The records:
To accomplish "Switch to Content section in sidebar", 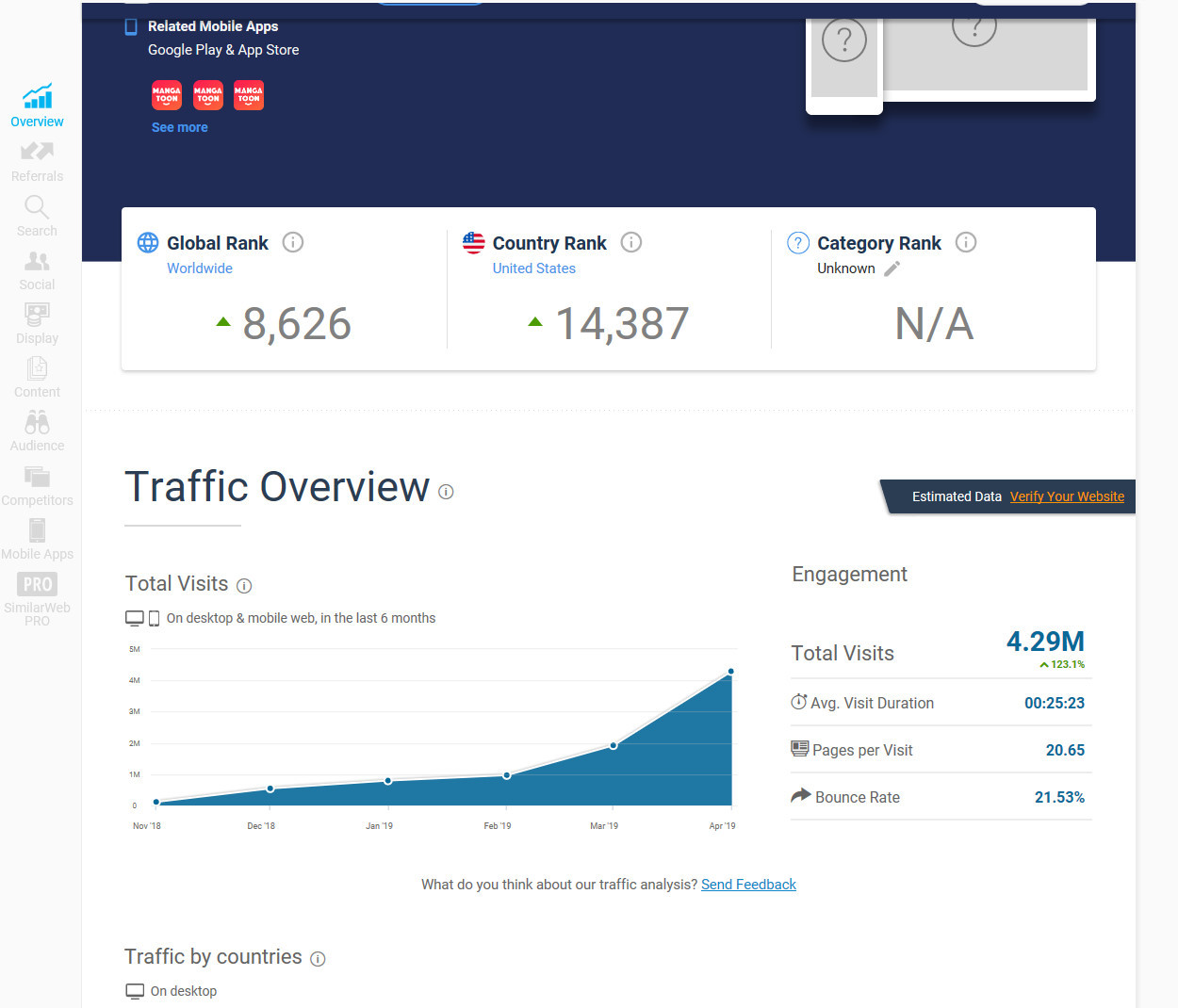I will click(x=37, y=377).
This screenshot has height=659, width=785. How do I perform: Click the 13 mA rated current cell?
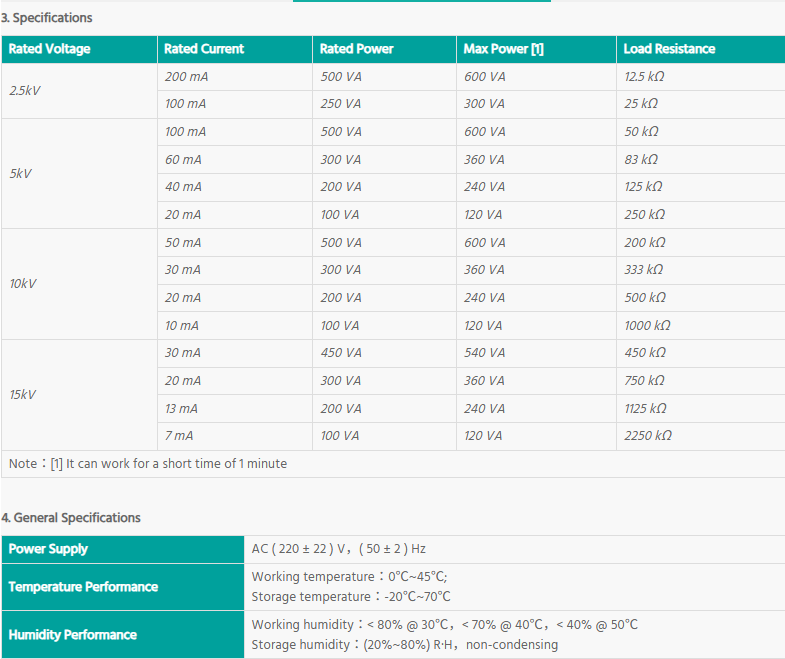pyautogui.click(x=182, y=408)
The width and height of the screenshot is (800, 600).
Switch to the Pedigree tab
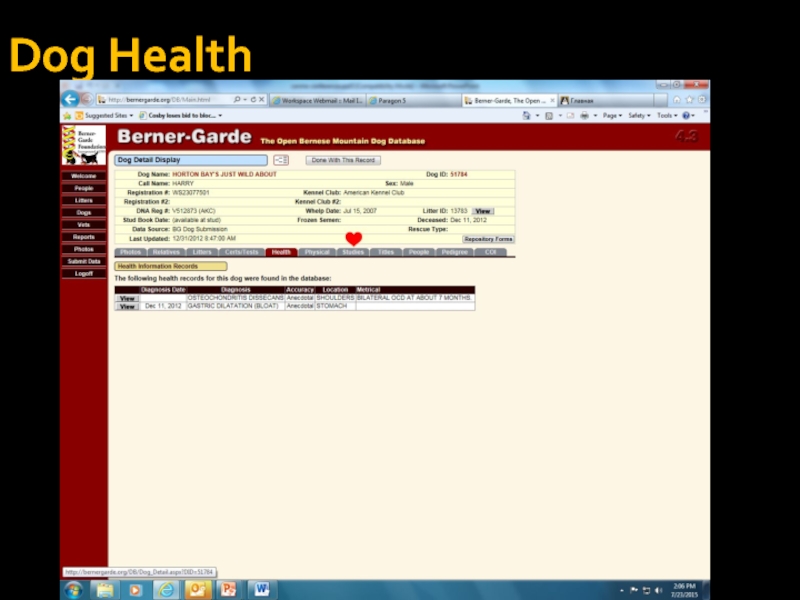(x=455, y=252)
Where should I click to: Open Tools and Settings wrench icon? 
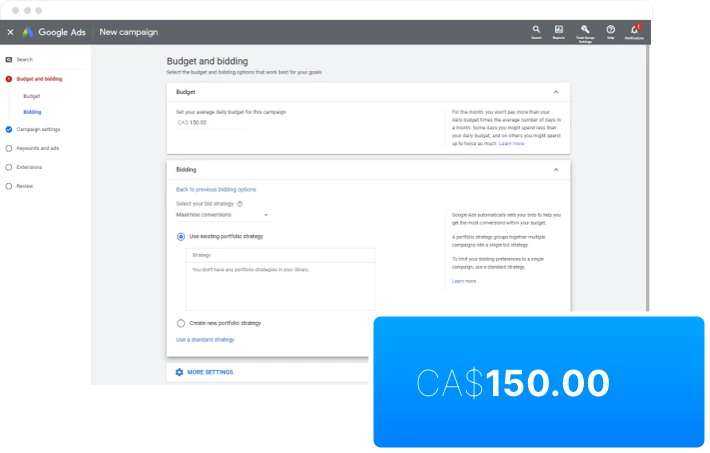pos(585,30)
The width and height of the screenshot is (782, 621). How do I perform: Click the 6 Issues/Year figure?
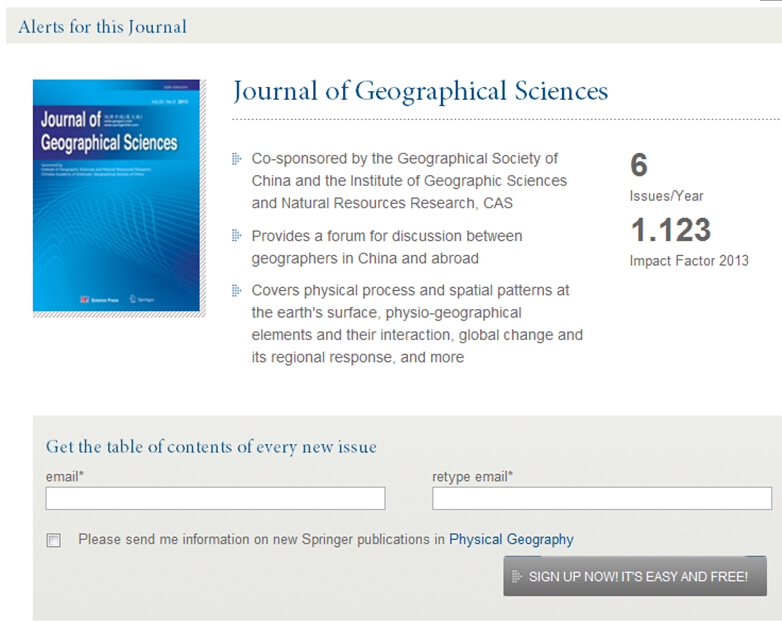tap(639, 166)
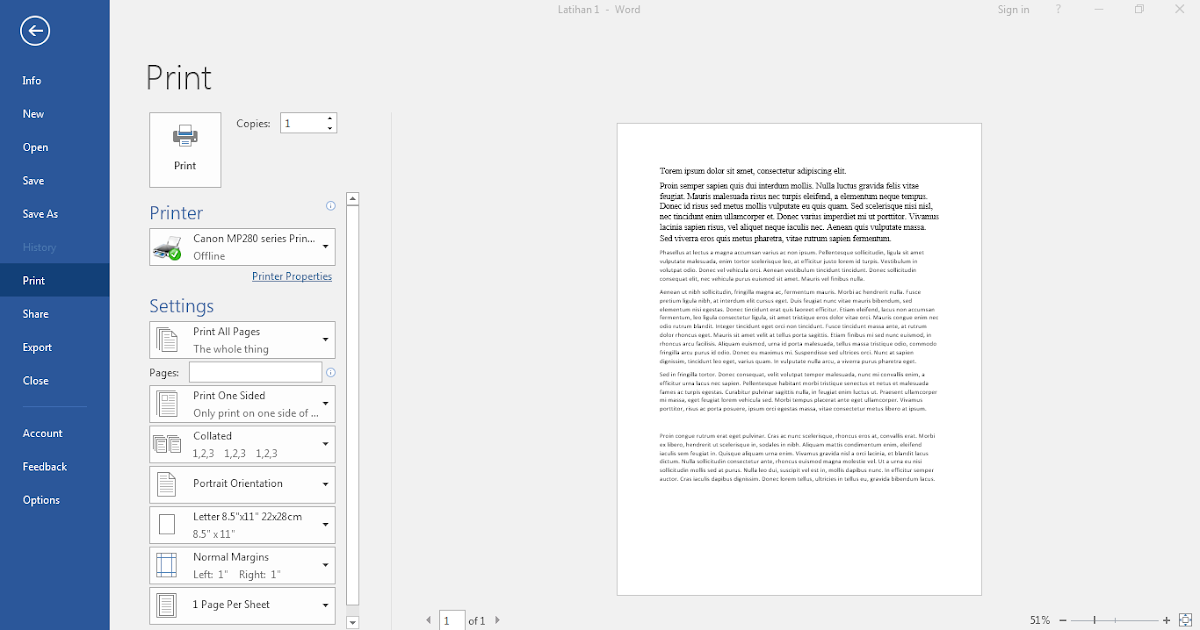Click the Collated copies icon
Image resolution: width=1200 pixels, height=630 pixels.
coord(167,444)
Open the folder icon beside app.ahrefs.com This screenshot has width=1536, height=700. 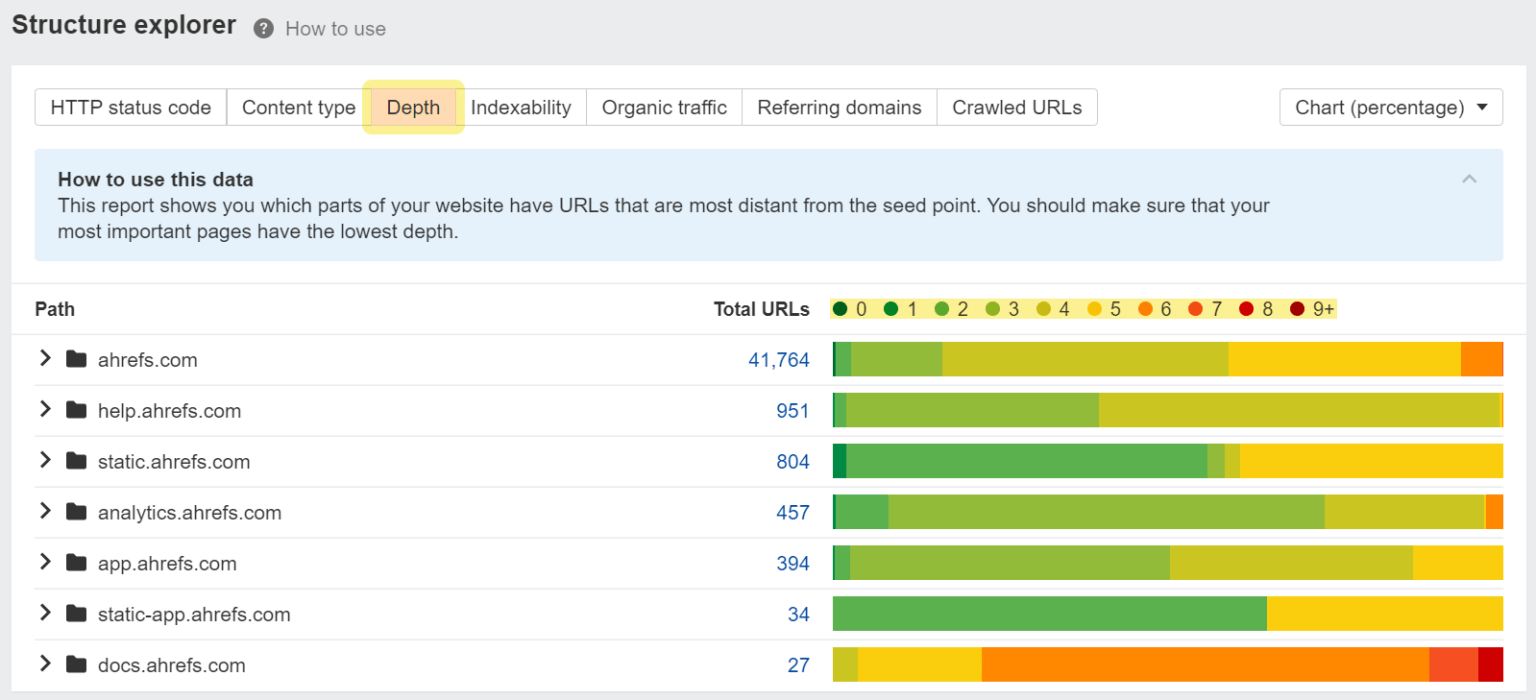(x=76, y=563)
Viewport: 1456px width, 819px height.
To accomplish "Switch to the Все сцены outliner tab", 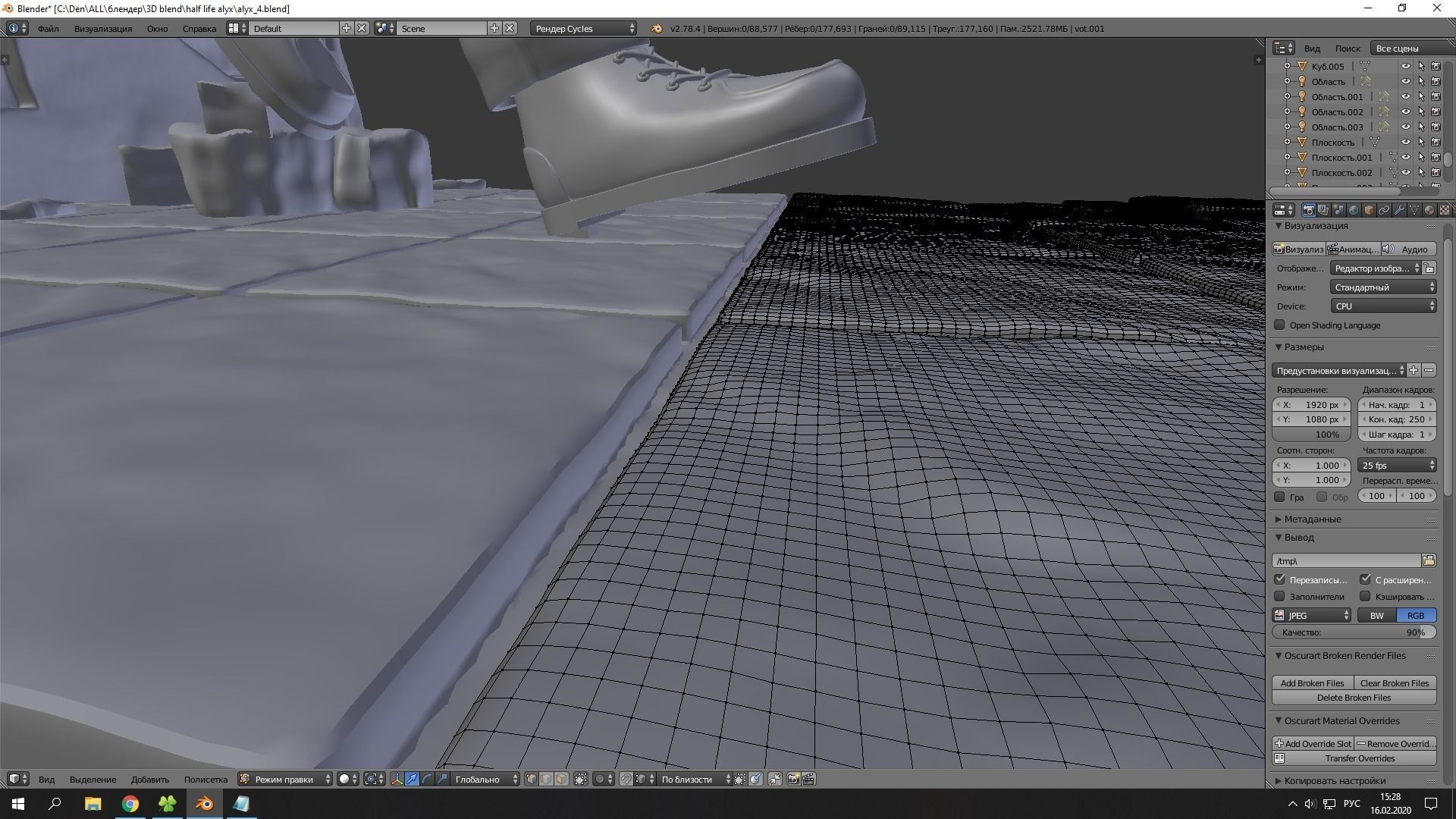I will point(1397,48).
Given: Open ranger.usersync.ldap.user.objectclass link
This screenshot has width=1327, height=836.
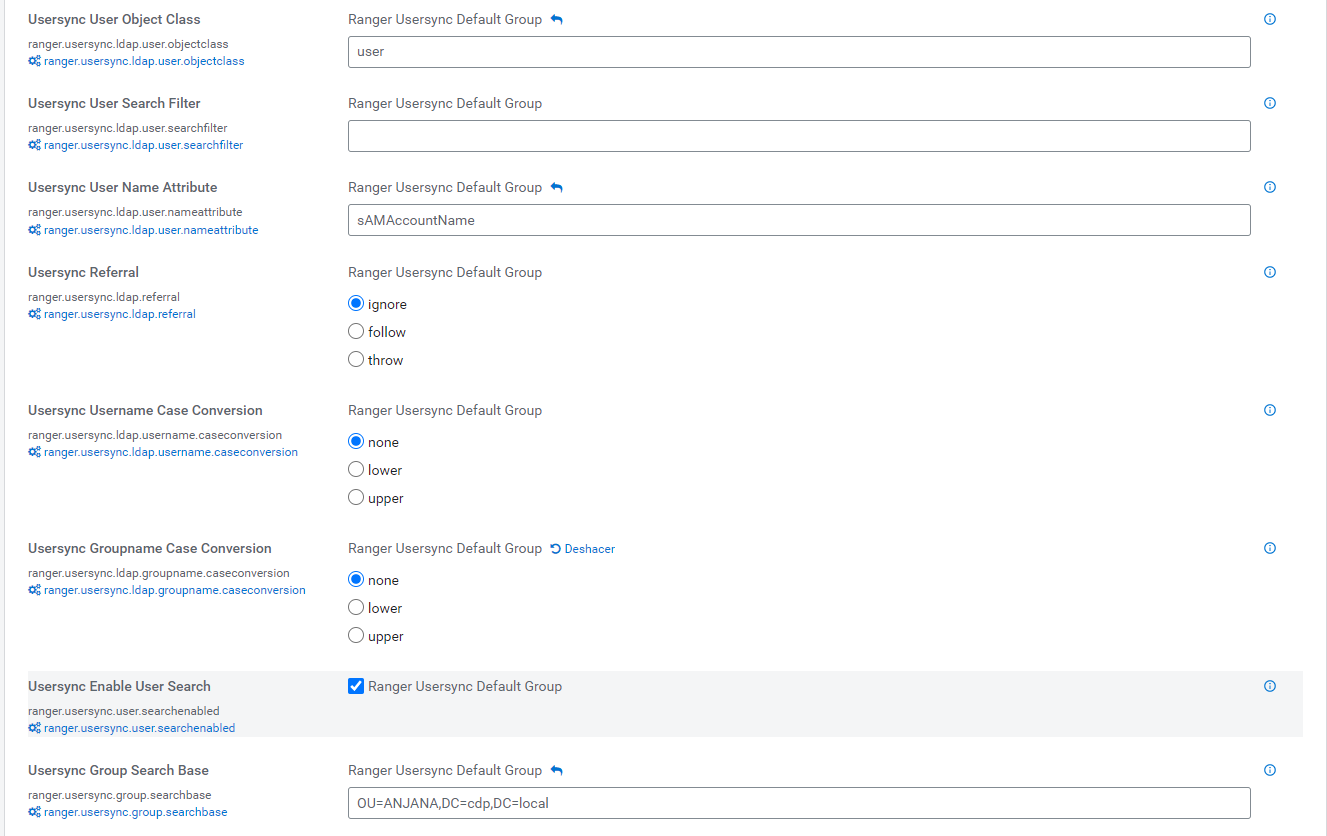Looking at the screenshot, I should 143,61.
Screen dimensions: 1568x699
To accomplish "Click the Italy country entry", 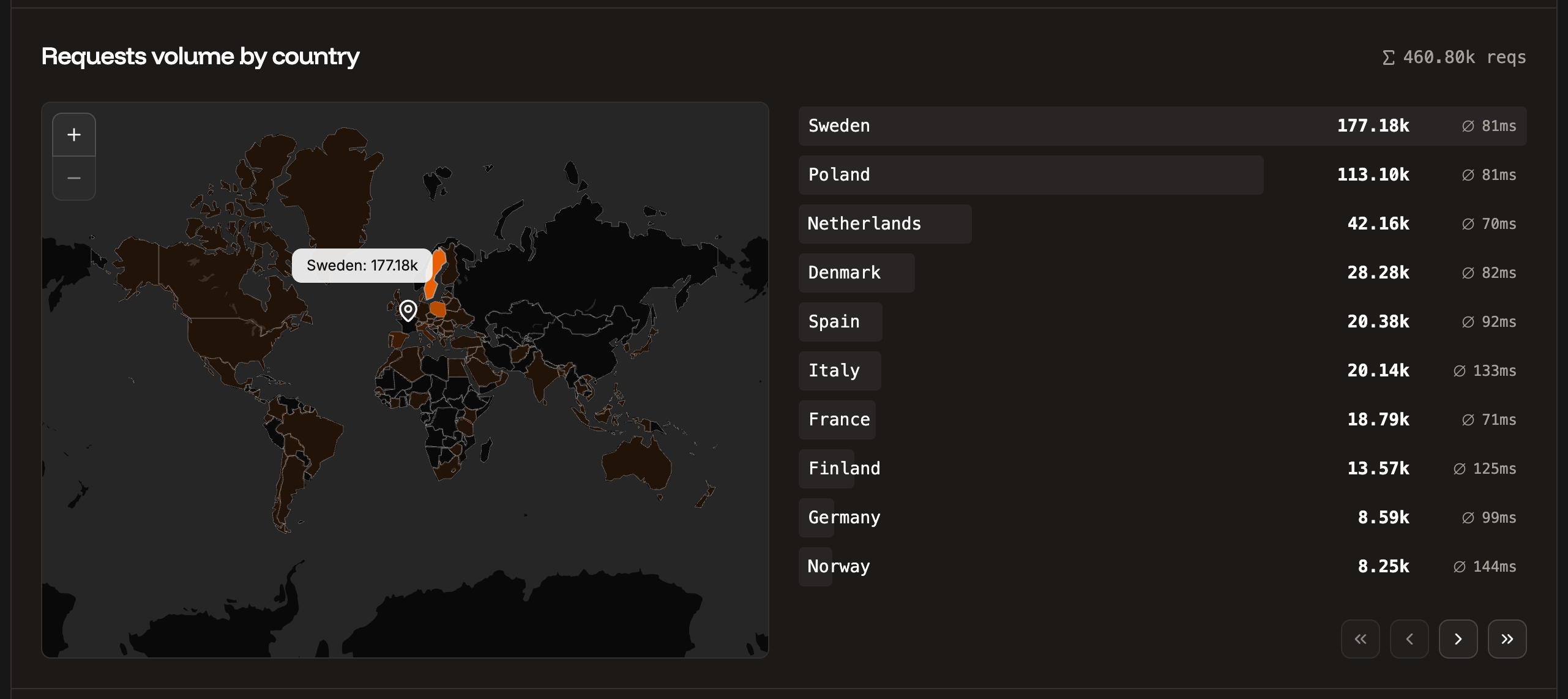I will point(834,370).
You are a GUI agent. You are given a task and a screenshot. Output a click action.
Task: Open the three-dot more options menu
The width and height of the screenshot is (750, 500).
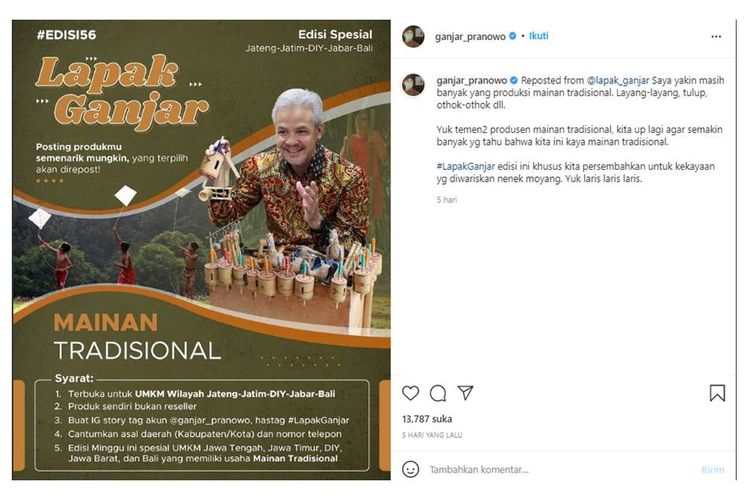[716, 36]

Aim of the task: Copy the lines starting at the line that contains "This screenshot has height=659, width=785." and ending with the line that contains "coord(167,444)", both included. Omit the pictures from your copy.

Response to this task:
This screenshot has height=659, width=785. How do I perform: Click the 13 mA rated current cell?
pyautogui.click(x=182, y=408)
The width and height of the screenshot is (800, 600).
Switch to the Pedigree tab
(x=455, y=252)
Where should I click to: Open Tools and Settings wrench icon? 
pos(585,30)
The width and height of the screenshot is (782, 621). How do I perform: Click the 6 Issues/Year figure?
tap(639, 166)
Click the Collated copies icon
Image resolution: width=1200 pixels, height=630 pixels.
coord(167,444)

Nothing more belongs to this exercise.